» WHAT IS ASKED:
Reproduce the entries verbatim from the line containing "You are a computer-use agent. 1062x588" through the last line of the entries, including both.

» THE DATA:
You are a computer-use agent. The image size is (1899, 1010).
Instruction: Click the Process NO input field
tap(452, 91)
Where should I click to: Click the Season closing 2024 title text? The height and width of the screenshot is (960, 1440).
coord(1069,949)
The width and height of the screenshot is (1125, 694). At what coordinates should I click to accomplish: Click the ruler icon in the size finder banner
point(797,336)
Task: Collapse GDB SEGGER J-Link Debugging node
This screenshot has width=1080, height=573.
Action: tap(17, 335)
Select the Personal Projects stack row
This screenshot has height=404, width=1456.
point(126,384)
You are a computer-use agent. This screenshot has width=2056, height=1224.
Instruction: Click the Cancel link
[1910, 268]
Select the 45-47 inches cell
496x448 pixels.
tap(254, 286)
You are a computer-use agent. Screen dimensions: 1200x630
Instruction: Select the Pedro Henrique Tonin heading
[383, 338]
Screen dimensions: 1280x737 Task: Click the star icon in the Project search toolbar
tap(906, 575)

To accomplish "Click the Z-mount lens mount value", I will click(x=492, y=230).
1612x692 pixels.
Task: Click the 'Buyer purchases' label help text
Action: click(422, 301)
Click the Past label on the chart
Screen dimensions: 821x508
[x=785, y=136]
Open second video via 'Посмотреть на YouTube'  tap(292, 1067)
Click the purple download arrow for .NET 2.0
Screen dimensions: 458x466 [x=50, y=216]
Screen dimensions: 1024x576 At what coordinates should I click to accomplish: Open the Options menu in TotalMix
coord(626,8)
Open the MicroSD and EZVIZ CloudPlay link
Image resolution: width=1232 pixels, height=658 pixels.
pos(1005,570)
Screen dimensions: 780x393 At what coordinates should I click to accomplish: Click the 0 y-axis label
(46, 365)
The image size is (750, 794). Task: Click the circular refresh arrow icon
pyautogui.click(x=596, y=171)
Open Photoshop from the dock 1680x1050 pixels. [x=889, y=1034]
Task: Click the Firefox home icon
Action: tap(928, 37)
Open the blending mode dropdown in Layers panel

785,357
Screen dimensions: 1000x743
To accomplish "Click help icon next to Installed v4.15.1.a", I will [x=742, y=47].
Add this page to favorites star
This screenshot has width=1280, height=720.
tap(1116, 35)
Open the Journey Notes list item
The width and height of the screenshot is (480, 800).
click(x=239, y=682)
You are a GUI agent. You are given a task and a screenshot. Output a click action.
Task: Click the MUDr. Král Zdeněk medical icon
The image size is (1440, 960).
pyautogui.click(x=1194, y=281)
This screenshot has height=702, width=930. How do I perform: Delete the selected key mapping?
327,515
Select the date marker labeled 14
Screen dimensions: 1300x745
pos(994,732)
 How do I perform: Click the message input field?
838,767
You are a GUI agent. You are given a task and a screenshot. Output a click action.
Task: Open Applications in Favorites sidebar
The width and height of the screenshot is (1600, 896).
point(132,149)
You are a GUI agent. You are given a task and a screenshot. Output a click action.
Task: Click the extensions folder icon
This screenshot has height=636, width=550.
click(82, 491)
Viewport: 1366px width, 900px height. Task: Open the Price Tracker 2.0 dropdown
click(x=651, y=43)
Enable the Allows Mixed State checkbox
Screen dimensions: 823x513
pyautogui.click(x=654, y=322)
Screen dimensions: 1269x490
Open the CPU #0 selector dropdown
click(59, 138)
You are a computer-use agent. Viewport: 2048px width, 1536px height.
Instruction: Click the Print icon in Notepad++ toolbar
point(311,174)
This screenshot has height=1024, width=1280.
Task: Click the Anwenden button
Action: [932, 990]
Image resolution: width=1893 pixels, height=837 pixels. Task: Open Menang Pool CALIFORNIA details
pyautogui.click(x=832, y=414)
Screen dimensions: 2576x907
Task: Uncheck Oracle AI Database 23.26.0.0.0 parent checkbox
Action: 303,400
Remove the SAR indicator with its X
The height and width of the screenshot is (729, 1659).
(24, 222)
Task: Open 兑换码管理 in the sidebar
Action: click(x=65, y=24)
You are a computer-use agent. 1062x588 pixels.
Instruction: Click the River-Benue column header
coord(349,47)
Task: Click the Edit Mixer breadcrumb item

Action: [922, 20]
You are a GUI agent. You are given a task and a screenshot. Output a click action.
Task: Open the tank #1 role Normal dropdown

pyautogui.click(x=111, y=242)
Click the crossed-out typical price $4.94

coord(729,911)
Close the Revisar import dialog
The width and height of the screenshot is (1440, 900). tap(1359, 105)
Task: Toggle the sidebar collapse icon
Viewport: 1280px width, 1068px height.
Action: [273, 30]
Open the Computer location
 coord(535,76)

» TASK RESULT:
You are a computer-use agent. 1062x588 pixels.
Instruction: Click the River-Benue column header
coord(349,47)
Task: Click the Edit Mixer breadcrumb item

Action: [922, 20]
You are a GUI agent. You are given a task and a screenshot. Output a click action.
Task: Open the tank #1 role Normal dropdown

pyautogui.click(x=111, y=242)
Click the crossed-out typical price $4.94

coord(729,911)
Close the Revisar import dialog
The width and height of the screenshot is (1440, 900). tap(1359, 105)
Task: Toggle the sidebar collapse icon
Viewport: 1280px width, 1068px height.
Action: [273, 30]
Open the Computer location
 coord(535,76)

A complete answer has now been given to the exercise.